Take a few minutes to think about your engagement approach. After the March Turnover Tide subsides, you might be glad that you did.

According to the US Bureau of Labor Statistics, who have been fastidiously tracking turnover with their JOLT (Job Openings & Labor Turnover) report since 2014, there is a slight but significant uptick in employee turnover and job openings that occurs fairly regularly between the months of December and March.

Quitting in December makes sense – the end of the year is a natural wrapping-up point. But what could be going on in March? While there are many factors that affect turnover and this analysis is far from scientific, one can make a good case that the March spike is at least partially influenced by annual bonus payouts.

Accountants may know March 15 as Section 409A Day, referring to a wrinkle in the tax code that says if an organization has an annual bonus structure, they must make all payouts for the current year by March 15 in the following year.

Ergo, if employees are promised bonus compensation at the end of 2017, a fat penalty awaits anyone who drags their feet on payment until March 16, 2018. Any organization with a tax strategy for annual bonuses is likely aware of this and has a regular date or time window established to be in compliance with Section 409A.

However, savvy job-hoppers always look for ways to maximize their benefits before they leave a company, and many will wait out bonuses before leaving. Hacking your job hunt is now a thing. This could be a big reason we see the December spike in employee turnover carry over into March.

So maybe that employee you thought was going to stick around at the end of the year is just waiting for the right time to cash out. There’s nothing wrong with this in itself and employees shouldn’t be judged for it. There might not even be anything you can do to stop it from happening.

But one thing you can do is use March as a handy milestone to reflect on how you approach extrinsic (cash, tangible) versus intrinsic (pride, accomplishment, intangible) motivation. A balanced approach to engagement, i.e. offering a healthy variety of physical and psychological rewards, is the best insurance policy against turnover, no matter the time of year, and achieving a more perfect balance can better treat the root cause and might even win over some job-hoppers.

Start by asking yourself these questions:

Do employees look forward to workplace rewards as much as they do cash bonuses?

Cash bonuses are always welcome, but too quickly forgotten. Non-tangible rewards can create more lasting memories, better strengthening bonds. They need not eclipse the popularity of cash, only feature some desirable alternatives that hold enough interest.

Are there enough daily opportunities on the job to reward employees intrinsically?

Bonuses are transactional – they show up in a pay stub after the fact. More visible, timely, and psychologically motivated gestures are needed for people to feel properly rewarded. This requires actively creating opportunities to show appreciation in person, with daily rewards tied to intangibles like discretionary effort, culture, and company vision.

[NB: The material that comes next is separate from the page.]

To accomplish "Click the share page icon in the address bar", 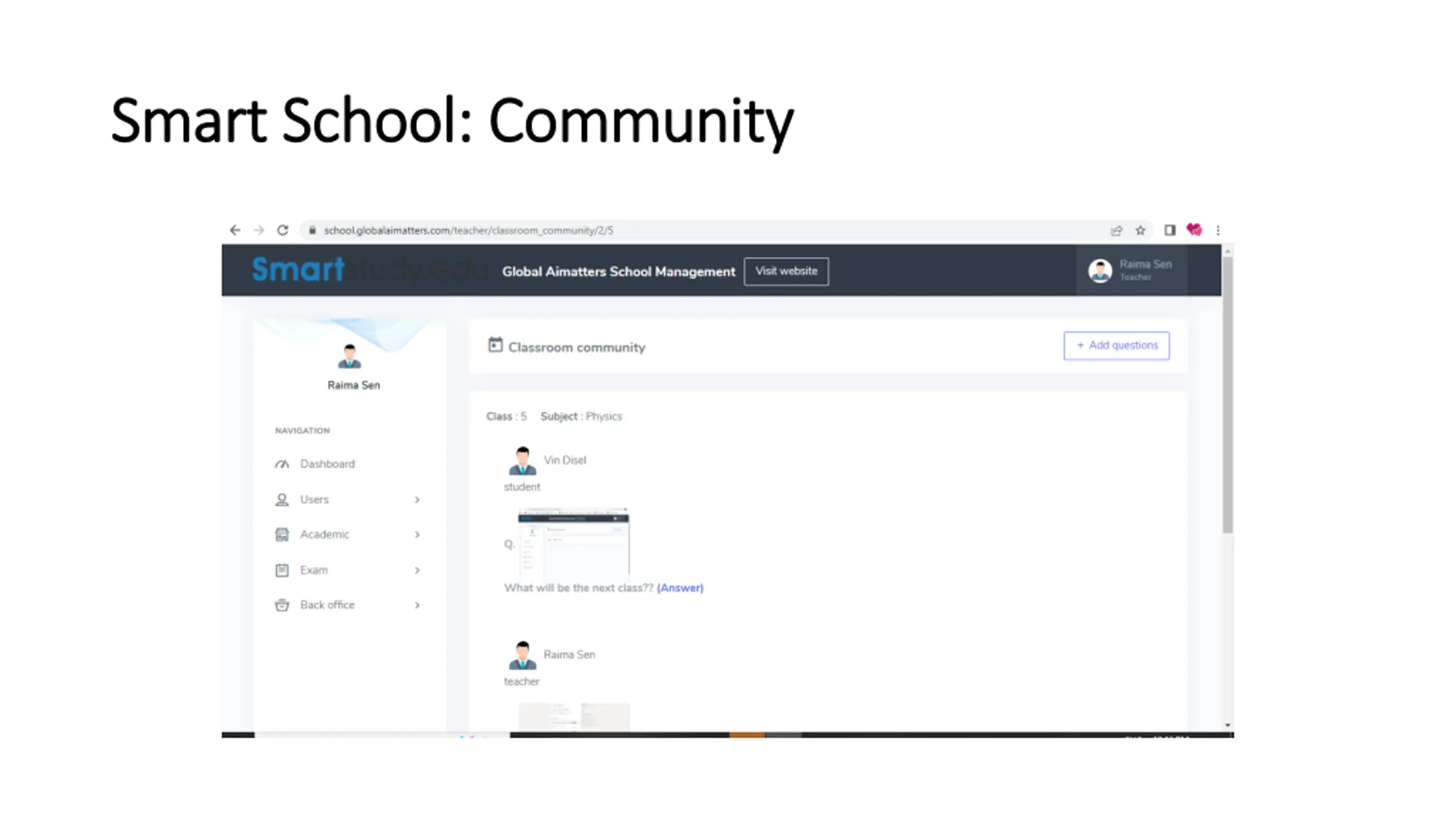I will point(1116,230).
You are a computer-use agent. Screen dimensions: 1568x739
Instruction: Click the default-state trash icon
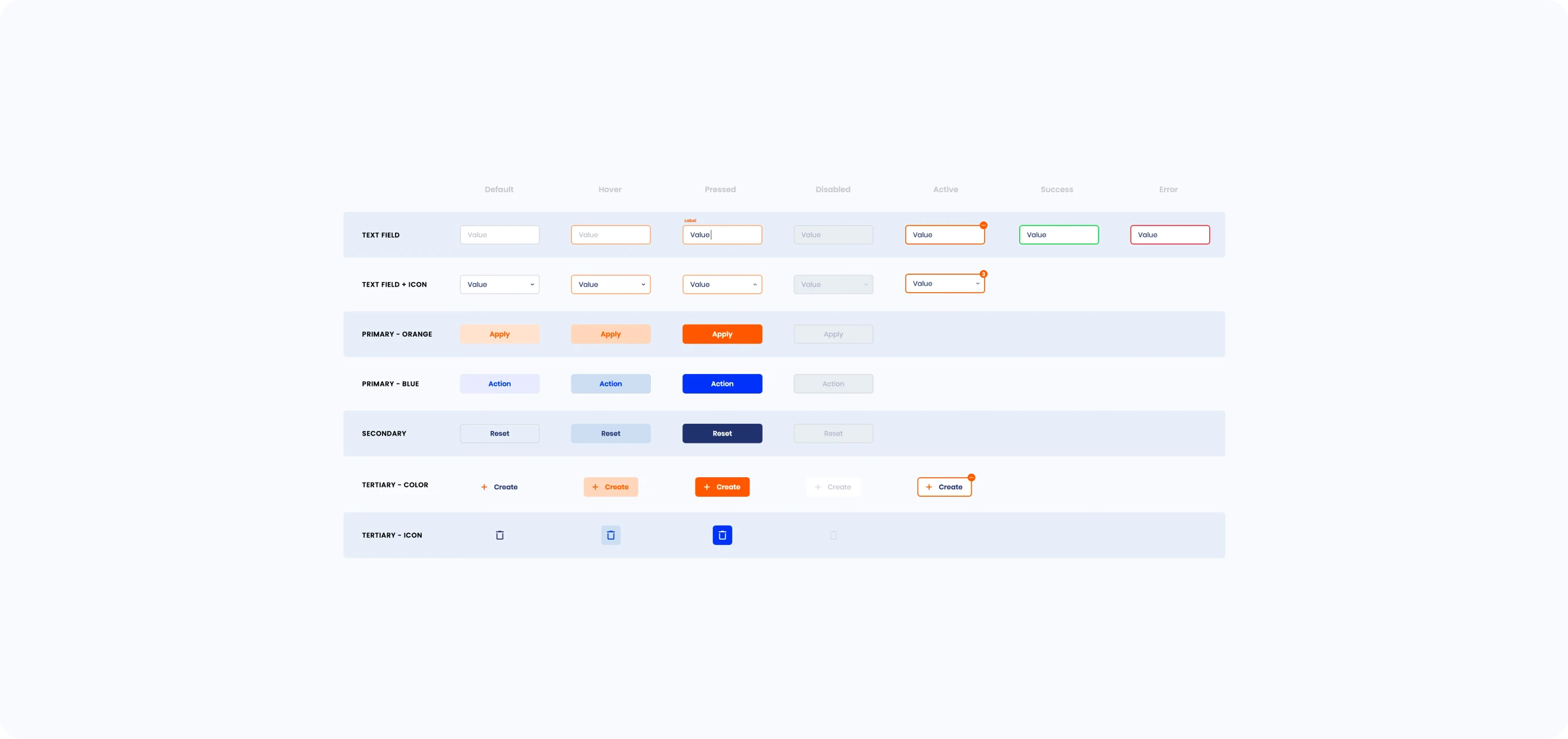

Do managers make a habit of personally thanking employees and/or giving out non-cash awards?

Managers bear much of the responsibility for engaging frontline employees, and must have a system worked out for rewarding employees mentally and spiritually to balance out transactional rewards. The more regular moral support becomes in the workplace, the more attractive it is, and bonuses are icing on that cake.

Take a few minutes to think about your engagement approach this month. After the March Turnover Tide subsides, you might be glad that you did.